Daniel Kallenbrunn, CEO bei der Schweizer KIBAG Marina aus Bäch, geht davon aus, dass am Hobby zuallerletzt gespart werde. „Manche kratzen jeden Rappen fürs Bootsfahren zusammen und kaufen eher weniger Alltags- oder andere Luxusgüter.“ Sein Unternehmen habe bei allen Herstellern wie Grandezza, Cobalt und Karel auch für 2023 kräftig vorbestellt und kann noch fast jedes Modell in der nächsten Saison liefern, wenn es auf der Interboot bestellt und bis Oktober konfiguriert wird. Die Übernahme der Brunnert Grimm AG durch KIBAG Anfang des Jahres sei positiv verlaufen, da sowohl die Kundschaft als auch Philosophie und Leidenschaft beider Unternehmen harmonierten.

„Die Menschen gehen aktiv aufs Wasser, nutzen ihre Wasserfahrzeuge intensiv und brauchen dadurch Ersatzteile, verbessertes Zubehör oder wollen gleich ein neues Boot“, berichtet Sonja Meichle als Geschäftsführerin von Ultramarin Meichle+Mohr (Kressbronn) von einem „Supersommer“, der sich auf der Interboot fortsetze. Die ersten Messetage spiegelten den bisherigen Saisonverlauf wider. Teils bis zu acht-malige Preiserhöhungen seit Jahresbeginn konnten gar nicht immer 1:1 an die Endverbraucher weitergegeben werden. „Das tat dem Umsatz bisher keinen Abbruch, dennoch sind wir vorsichtig, denn einen nicht enden wollenden Zuwachs kann es kaum geben“, betont Sonja Meichle.

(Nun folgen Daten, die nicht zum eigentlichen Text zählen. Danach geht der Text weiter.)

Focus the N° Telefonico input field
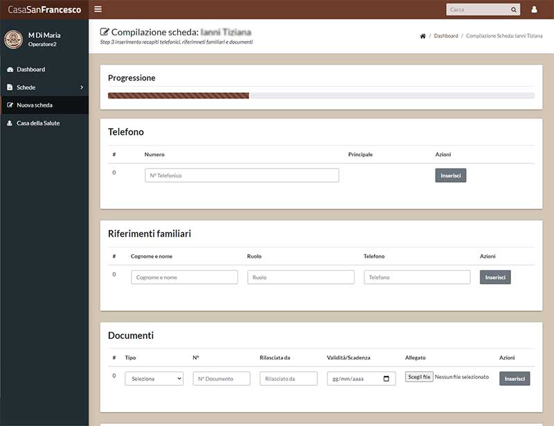This screenshot has height=426, width=554. pyautogui.click(x=242, y=175)
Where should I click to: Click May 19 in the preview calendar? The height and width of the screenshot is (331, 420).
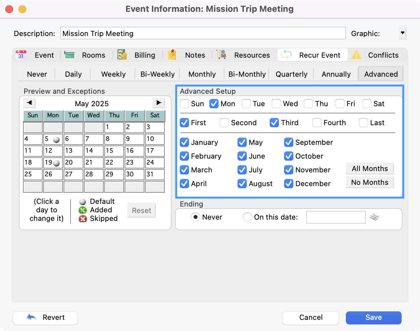[53, 163]
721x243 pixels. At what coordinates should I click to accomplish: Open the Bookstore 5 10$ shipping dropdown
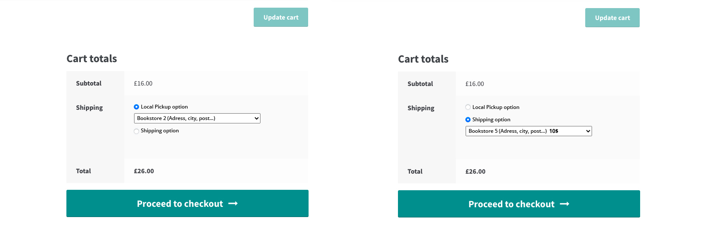529,131
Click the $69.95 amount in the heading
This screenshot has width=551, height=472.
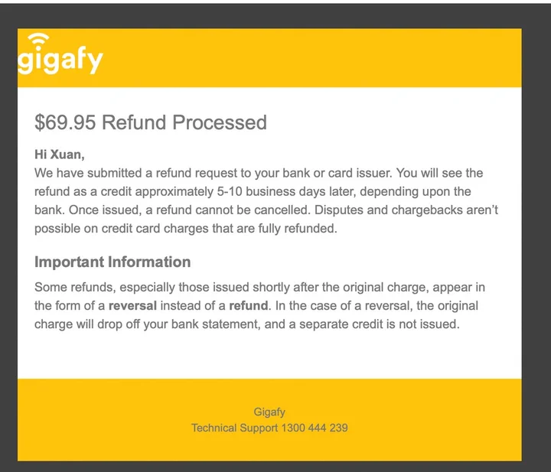(x=65, y=122)
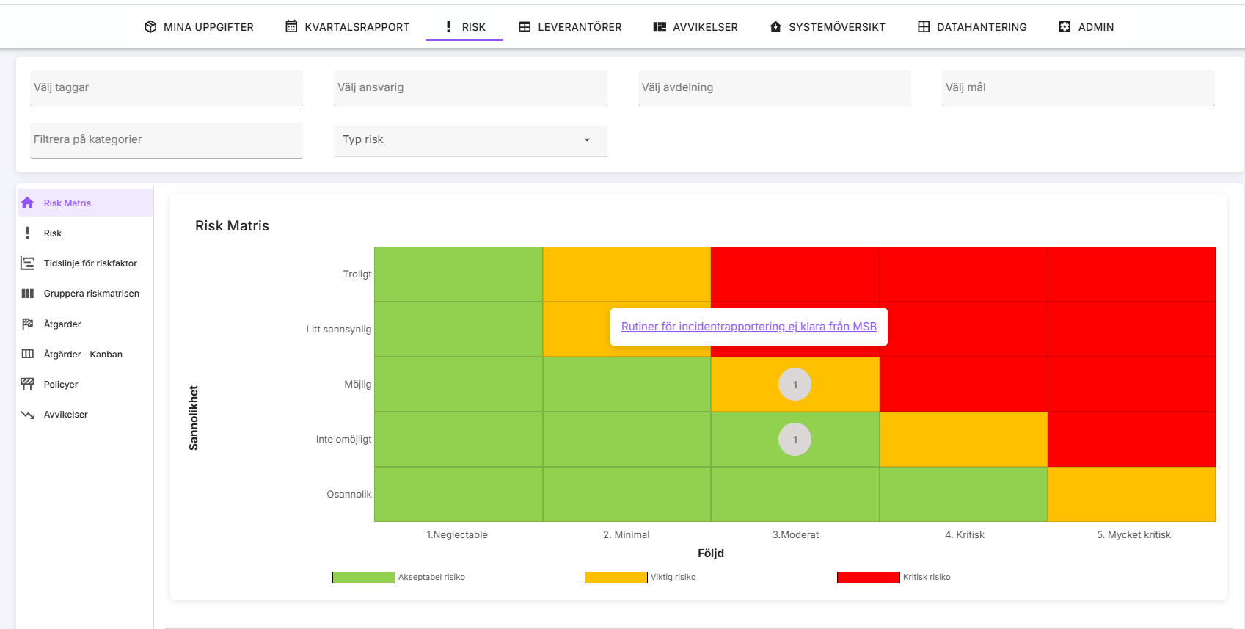Click the Välj taggar input field
The image size is (1245, 629).
pyautogui.click(x=166, y=87)
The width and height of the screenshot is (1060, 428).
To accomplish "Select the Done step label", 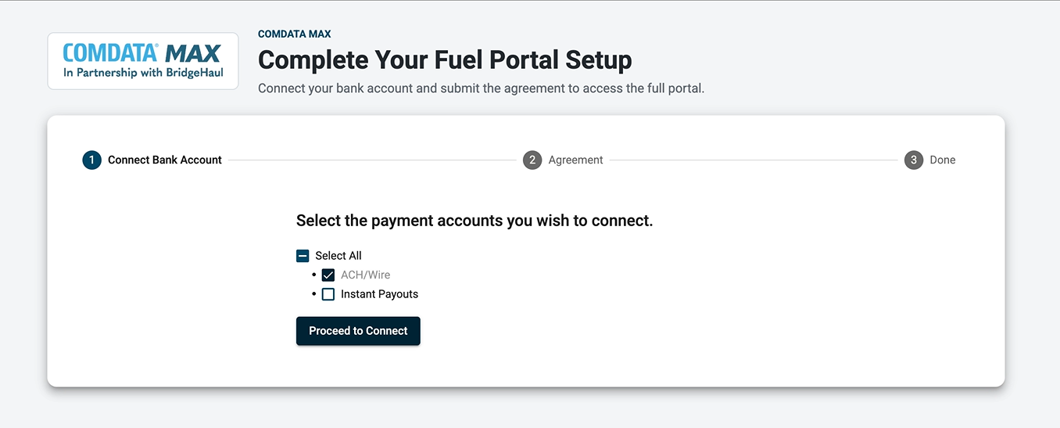I will [943, 160].
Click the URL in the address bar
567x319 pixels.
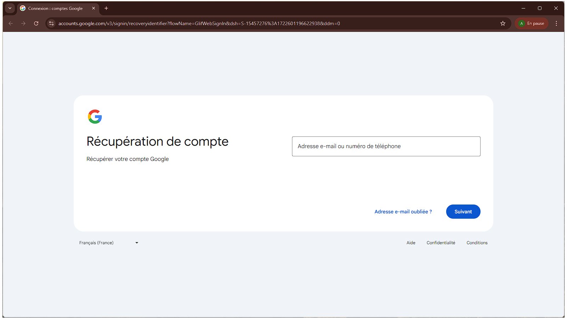pyautogui.click(x=199, y=23)
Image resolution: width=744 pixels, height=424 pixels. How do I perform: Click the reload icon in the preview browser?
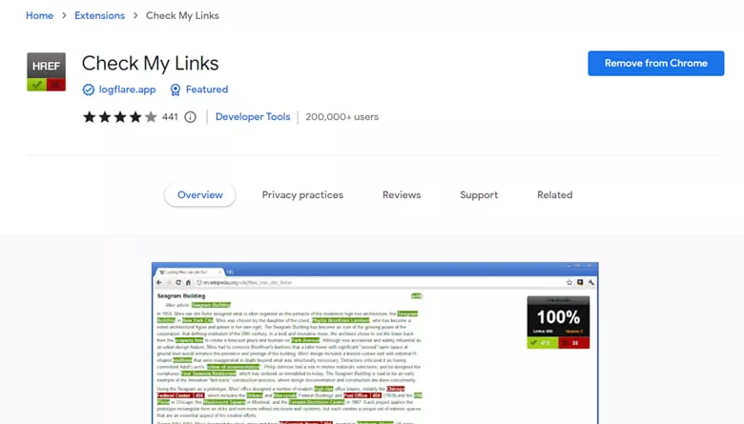[x=178, y=282]
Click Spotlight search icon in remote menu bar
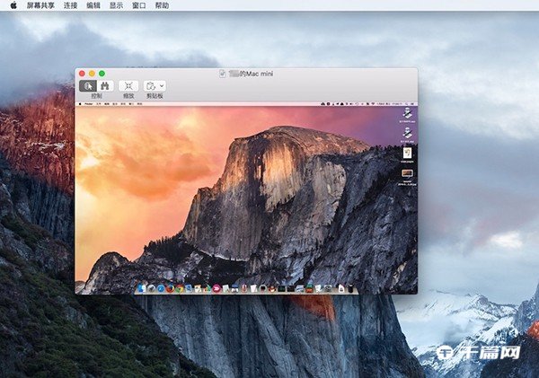 coord(405,103)
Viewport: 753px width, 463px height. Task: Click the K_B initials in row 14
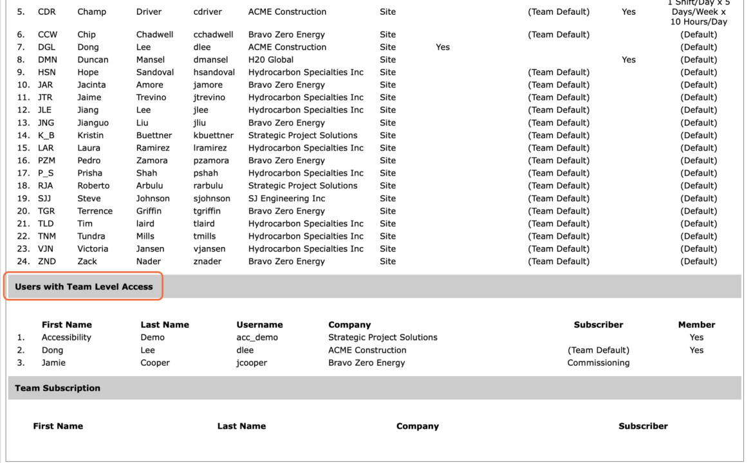(46, 135)

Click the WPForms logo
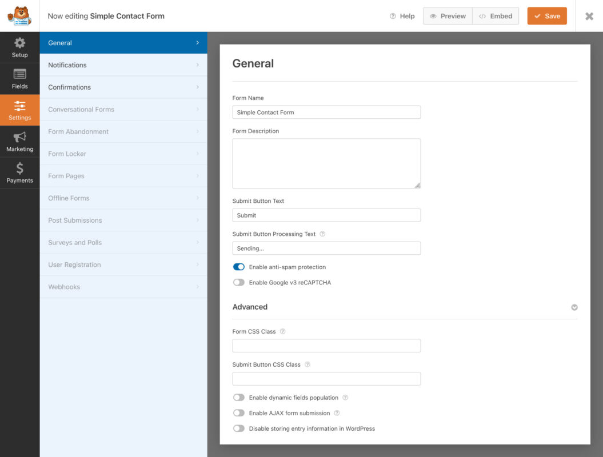(19, 16)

Als Chef des gleichnamigen Familienunternehmens für Edel-Motorboote in Kilchberg/Schweiz kann Markus Boesch beruhigt nach vorne schauen. Seine Werft hat stets Material für ein ganzes Produktionsjahr vorrätig. „Gute Anfragen, auch auf der Interboot, füllen die Werkstatt, die schon bis Mitte nächsten Jahres ausgebucht ist. Allerdings ist es keine unbegrenzt unelastische Nachfrage und der Preis für ein Luxusprodukt nicht nach oben offen“, so das neue Vorstandsmitglied des Schweizerischen Bootbauerverbands.

Bei Bavaria Yachtbau in Giebelstadt wurde das Geschäftsjahr 2021/22 Ende Juli mit einer 30-prozentigen Steigerung der Produktion im Vorjahresvergleich auf mehr als 600 Boote abgeschlossen, berichtet Marcus Schlichting, der für Marketing und PR verantwortlich ist. „Das nächste Jahr ist bereits durchgeplant und erst zum Ende des Jahres 2023 können die Händler wieder Yachten bestellen. Eine Preisgleitklausel greift bei uns erst ab einer Lieferzeit von mehr als 18 Monaten. Das können wir aber aktuell und hoffentlich auch in Zukunft vermeiden“, sagt Schlichting.